§ Data for the task:
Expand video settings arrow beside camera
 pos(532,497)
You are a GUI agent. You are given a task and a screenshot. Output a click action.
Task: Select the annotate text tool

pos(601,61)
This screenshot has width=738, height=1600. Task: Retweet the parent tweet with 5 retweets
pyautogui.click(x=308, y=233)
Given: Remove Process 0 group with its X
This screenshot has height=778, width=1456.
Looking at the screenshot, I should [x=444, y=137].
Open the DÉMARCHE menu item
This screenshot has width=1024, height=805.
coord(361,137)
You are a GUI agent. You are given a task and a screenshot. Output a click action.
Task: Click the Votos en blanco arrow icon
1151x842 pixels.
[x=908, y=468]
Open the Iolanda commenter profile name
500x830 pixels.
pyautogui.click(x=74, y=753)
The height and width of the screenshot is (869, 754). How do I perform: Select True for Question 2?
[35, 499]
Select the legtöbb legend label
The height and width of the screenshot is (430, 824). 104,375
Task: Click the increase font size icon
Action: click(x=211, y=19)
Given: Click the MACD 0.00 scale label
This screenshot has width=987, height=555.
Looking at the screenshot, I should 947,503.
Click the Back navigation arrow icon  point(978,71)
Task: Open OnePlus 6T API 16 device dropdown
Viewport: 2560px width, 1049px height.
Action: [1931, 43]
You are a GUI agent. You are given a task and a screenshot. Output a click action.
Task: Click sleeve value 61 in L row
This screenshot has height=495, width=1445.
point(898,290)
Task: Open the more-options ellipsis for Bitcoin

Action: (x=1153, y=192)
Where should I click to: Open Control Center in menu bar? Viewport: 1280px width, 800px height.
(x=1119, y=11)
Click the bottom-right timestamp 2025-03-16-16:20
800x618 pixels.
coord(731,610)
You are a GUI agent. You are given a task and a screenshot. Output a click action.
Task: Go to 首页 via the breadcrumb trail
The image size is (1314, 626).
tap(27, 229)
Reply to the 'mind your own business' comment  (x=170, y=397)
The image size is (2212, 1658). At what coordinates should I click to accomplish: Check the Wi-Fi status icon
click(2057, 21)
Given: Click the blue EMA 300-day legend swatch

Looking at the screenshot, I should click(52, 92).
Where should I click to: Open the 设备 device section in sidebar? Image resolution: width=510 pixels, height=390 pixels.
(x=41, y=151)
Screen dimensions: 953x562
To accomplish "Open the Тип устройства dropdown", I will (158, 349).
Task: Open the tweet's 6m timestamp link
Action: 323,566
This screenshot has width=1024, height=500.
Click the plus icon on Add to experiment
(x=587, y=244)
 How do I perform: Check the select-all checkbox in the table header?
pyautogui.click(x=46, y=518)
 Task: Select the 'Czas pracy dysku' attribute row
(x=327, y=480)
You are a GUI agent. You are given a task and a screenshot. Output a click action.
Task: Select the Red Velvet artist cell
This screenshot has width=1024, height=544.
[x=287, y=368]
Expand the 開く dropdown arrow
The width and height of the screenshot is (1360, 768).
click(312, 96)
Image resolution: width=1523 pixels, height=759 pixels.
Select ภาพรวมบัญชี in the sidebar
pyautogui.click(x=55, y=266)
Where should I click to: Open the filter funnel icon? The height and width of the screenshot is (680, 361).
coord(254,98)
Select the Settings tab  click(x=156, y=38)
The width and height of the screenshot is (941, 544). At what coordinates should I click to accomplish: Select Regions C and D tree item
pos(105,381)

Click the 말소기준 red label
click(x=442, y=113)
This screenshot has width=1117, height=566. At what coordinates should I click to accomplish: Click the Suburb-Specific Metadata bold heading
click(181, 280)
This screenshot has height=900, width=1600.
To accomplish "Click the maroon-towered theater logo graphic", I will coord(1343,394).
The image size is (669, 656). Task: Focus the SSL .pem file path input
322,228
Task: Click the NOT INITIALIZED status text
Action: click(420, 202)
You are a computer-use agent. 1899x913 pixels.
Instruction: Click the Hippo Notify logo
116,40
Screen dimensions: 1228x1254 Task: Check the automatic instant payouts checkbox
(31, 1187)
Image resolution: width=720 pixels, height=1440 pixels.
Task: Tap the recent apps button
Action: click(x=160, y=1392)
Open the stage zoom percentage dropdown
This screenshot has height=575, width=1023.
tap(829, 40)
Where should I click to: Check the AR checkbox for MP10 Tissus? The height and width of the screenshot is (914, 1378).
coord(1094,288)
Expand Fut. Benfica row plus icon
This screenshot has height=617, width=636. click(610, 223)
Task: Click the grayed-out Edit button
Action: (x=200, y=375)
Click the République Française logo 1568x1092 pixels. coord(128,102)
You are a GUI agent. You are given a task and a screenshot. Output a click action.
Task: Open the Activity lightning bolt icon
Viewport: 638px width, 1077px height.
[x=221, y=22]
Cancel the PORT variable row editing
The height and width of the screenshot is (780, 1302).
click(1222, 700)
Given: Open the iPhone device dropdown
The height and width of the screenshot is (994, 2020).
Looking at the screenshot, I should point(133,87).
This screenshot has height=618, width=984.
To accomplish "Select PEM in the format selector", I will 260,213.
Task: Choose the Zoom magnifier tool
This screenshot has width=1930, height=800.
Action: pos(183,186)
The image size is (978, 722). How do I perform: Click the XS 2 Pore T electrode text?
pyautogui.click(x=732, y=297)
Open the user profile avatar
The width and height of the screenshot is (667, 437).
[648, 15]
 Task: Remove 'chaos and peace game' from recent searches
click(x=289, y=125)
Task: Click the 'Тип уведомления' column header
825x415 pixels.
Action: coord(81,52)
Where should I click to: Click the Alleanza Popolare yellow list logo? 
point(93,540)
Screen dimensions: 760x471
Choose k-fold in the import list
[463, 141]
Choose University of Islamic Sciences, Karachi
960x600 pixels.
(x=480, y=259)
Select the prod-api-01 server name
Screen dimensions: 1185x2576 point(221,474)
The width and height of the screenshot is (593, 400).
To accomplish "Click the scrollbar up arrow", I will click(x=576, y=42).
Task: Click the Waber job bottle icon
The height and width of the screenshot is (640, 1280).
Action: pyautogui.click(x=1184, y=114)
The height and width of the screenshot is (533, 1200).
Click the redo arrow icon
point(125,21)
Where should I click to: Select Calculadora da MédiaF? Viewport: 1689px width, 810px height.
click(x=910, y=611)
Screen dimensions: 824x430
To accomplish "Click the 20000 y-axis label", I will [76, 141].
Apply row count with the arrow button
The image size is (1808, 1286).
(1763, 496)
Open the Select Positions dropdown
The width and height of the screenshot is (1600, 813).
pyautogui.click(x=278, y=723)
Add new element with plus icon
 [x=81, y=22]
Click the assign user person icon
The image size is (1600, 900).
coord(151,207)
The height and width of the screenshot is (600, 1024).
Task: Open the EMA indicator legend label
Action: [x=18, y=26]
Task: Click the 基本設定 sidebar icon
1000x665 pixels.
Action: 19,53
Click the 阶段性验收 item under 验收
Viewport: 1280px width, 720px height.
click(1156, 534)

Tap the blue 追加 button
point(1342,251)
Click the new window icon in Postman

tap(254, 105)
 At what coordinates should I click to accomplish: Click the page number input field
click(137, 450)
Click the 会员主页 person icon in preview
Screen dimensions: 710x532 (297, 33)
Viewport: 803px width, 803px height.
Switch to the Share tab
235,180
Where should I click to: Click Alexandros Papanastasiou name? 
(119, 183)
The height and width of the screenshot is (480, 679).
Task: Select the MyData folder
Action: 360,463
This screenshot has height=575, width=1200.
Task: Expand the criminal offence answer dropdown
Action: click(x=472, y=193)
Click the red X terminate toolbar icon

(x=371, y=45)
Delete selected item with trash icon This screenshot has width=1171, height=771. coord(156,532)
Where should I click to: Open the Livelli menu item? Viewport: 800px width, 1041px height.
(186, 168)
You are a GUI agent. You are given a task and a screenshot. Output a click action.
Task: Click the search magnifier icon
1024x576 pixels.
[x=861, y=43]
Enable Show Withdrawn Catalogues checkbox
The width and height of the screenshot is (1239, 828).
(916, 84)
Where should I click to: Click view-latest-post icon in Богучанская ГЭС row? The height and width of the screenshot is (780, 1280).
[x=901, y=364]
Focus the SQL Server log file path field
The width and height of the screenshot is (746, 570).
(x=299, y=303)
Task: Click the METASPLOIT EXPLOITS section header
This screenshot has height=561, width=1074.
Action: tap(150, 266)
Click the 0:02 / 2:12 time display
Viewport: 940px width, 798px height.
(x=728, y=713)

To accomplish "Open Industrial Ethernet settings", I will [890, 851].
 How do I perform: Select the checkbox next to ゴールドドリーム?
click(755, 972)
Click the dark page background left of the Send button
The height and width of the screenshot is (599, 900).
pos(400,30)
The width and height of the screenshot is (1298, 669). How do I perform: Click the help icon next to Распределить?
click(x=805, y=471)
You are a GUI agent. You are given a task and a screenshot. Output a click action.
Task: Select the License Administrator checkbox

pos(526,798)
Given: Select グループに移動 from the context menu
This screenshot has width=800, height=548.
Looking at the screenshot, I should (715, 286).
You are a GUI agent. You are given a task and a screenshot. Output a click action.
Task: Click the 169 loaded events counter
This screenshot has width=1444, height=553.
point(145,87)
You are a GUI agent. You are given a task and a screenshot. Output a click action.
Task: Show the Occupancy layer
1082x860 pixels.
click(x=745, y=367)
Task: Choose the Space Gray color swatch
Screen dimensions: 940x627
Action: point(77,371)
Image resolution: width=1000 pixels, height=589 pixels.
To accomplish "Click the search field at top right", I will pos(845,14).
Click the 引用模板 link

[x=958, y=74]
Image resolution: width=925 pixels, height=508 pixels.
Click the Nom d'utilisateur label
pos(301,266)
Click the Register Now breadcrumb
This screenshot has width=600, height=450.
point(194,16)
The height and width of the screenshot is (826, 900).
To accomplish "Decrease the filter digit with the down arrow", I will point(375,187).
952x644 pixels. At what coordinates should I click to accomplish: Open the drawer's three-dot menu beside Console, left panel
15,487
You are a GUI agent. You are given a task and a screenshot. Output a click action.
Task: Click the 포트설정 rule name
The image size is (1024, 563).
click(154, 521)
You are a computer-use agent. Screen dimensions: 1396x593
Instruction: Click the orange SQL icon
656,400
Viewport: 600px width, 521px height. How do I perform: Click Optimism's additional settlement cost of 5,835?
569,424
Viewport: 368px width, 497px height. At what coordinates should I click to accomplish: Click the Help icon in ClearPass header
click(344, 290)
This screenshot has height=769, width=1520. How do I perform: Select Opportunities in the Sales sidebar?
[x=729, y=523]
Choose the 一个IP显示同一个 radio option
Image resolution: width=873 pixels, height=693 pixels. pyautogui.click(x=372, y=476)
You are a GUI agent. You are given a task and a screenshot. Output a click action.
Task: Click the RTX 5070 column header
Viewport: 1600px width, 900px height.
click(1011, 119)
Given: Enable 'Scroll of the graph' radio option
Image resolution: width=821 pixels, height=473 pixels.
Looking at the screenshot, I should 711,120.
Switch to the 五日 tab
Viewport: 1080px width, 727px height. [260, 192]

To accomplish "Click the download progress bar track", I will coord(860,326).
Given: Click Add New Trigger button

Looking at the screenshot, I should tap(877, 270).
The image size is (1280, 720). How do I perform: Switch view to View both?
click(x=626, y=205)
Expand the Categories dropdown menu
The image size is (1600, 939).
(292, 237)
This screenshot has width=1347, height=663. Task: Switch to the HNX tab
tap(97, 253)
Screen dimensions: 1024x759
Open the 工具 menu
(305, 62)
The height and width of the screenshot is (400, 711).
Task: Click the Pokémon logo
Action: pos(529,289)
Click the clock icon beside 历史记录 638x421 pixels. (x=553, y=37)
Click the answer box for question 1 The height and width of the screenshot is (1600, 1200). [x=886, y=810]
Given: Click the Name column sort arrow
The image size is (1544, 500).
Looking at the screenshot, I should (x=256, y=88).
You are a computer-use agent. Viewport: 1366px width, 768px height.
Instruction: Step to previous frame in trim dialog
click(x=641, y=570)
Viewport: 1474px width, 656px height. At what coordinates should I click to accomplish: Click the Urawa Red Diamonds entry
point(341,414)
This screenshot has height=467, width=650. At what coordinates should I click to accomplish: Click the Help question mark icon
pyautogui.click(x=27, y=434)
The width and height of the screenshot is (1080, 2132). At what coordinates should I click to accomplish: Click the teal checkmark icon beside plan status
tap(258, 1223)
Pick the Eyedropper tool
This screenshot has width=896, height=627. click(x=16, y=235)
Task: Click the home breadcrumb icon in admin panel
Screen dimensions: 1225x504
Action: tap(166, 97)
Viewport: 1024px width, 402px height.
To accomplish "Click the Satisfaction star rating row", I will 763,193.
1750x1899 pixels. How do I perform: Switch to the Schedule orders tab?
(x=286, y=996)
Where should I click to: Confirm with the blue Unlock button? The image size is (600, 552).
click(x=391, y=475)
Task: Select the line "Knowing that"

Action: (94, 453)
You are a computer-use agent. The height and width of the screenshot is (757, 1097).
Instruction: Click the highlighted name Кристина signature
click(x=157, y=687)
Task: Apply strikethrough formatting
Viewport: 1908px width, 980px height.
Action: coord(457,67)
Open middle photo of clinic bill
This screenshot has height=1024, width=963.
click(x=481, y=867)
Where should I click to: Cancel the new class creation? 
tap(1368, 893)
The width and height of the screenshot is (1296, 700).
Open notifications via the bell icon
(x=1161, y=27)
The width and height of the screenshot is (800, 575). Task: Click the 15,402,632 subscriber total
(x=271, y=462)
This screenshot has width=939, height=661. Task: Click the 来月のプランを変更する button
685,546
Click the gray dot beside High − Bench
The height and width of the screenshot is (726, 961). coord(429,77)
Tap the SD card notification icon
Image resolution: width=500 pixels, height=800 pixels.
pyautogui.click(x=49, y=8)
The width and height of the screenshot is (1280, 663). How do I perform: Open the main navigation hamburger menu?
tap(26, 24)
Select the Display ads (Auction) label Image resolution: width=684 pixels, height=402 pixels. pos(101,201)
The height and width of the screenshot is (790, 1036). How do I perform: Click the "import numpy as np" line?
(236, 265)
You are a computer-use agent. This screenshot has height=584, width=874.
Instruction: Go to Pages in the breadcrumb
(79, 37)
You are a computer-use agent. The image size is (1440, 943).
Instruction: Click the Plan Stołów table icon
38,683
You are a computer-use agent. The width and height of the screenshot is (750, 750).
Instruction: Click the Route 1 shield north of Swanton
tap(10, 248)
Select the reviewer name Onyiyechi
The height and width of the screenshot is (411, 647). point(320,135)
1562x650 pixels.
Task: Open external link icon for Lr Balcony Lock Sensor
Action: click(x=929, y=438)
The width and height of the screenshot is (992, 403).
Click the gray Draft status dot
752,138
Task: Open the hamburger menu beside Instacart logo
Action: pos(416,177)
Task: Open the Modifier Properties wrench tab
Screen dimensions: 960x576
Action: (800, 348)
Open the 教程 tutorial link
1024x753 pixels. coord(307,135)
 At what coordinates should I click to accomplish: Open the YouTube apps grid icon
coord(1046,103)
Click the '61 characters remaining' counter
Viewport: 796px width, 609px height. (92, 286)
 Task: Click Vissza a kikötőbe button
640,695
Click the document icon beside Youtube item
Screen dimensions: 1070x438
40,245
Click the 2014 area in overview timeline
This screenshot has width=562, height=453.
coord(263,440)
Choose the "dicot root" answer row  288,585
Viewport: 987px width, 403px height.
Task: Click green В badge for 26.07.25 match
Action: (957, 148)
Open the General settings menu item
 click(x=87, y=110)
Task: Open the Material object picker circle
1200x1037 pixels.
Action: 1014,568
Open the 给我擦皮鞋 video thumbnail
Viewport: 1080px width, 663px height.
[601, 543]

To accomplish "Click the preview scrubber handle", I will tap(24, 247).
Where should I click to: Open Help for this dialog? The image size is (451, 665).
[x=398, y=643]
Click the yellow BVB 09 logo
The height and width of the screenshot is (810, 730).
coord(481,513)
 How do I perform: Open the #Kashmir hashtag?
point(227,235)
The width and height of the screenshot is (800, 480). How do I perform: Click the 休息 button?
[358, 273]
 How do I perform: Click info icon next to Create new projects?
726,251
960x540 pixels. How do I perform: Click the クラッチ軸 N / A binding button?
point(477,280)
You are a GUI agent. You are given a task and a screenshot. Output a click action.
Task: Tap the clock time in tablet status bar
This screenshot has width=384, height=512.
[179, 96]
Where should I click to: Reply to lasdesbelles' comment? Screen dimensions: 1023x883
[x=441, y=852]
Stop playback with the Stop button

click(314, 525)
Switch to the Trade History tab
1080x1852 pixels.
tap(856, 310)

§ Aim of the exercise: The answer must be every line of the entries that includes the word "magnifier".

§ Answer section:
Task: Choose the Zoom magnifier tool
Task: Click the search magnifier icon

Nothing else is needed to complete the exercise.